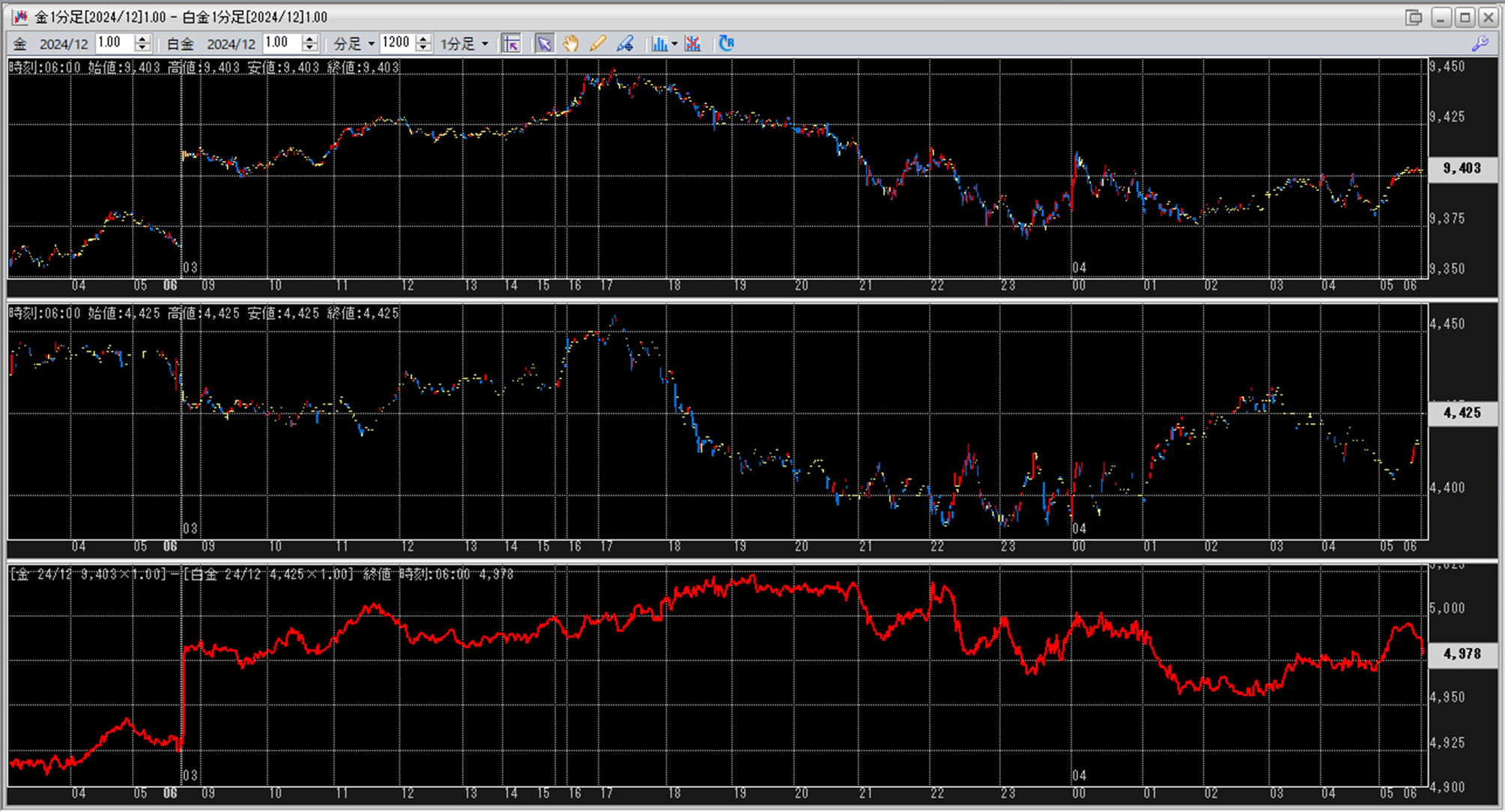The height and width of the screenshot is (812, 1505).
Task: Click the add indicator bar chart icon
Action: (x=658, y=43)
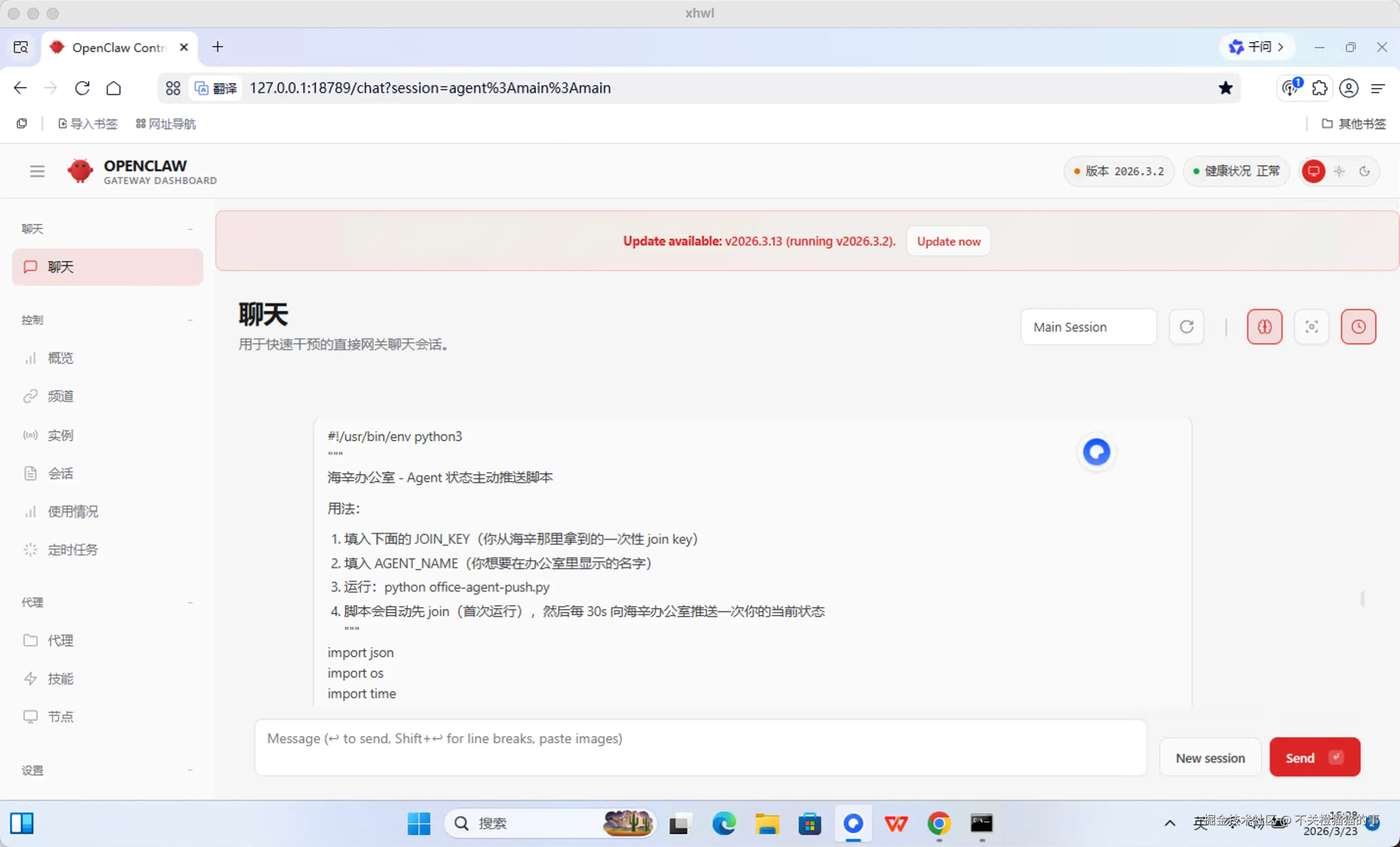Start a New session
The image size is (1400, 847).
click(x=1210, y=757)
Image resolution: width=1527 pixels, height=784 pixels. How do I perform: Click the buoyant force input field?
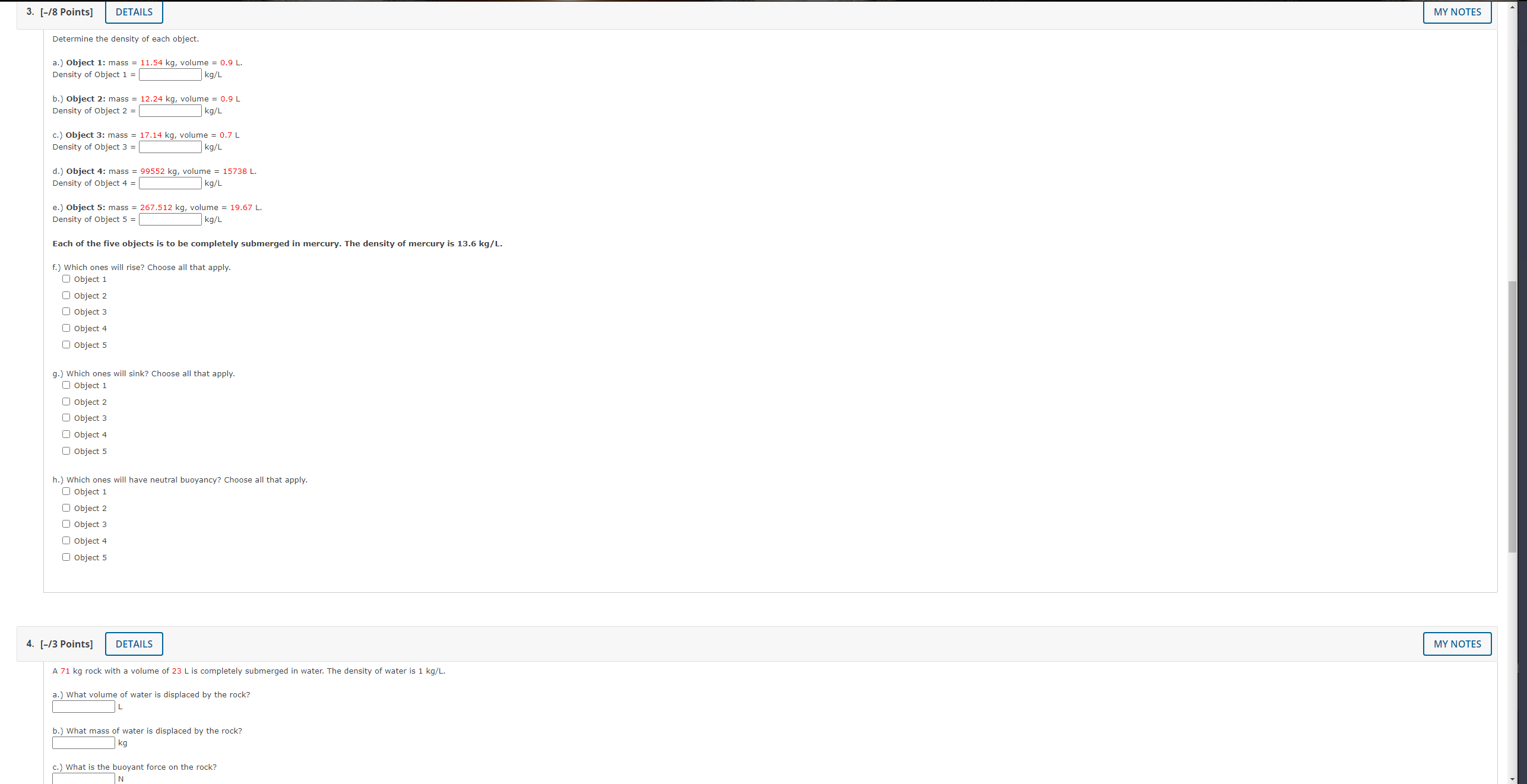(84, 778)
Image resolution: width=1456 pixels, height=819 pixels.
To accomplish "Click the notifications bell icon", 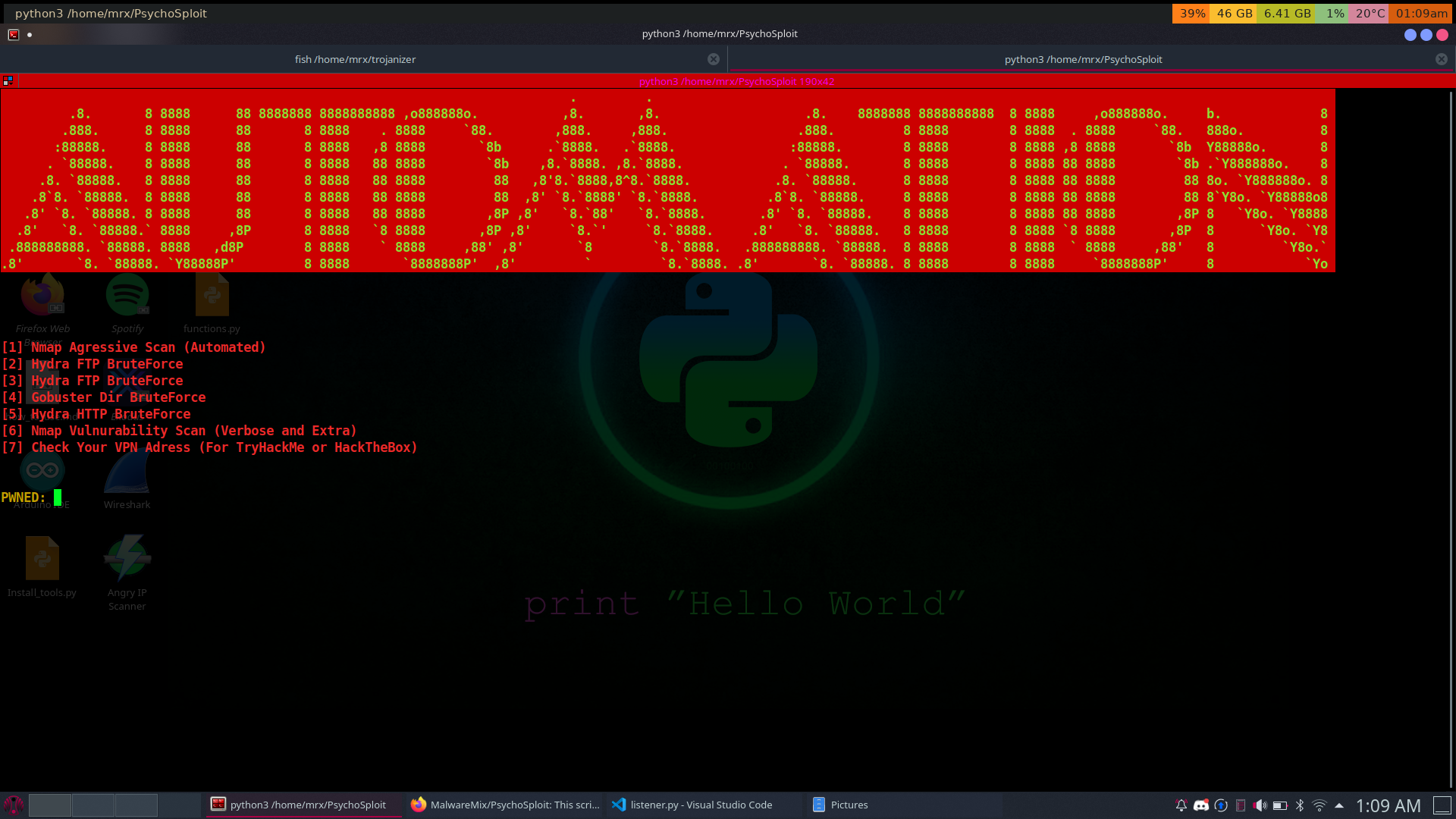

= = = = =

## Problem requirements
Write out, exactly as they appear, the lines from the one containing "Image resolution: width=1527" through the end of the material above, excluding pictures.

## Answer section
Image resolution: width=1527 pixels, height=784 pixels. How do I perform: Click the buoyant force input field?
(84, 778)
Image resolution: width=1456 pixels, height=819 pixels.
To accomplish "Click the notifications bell icon", 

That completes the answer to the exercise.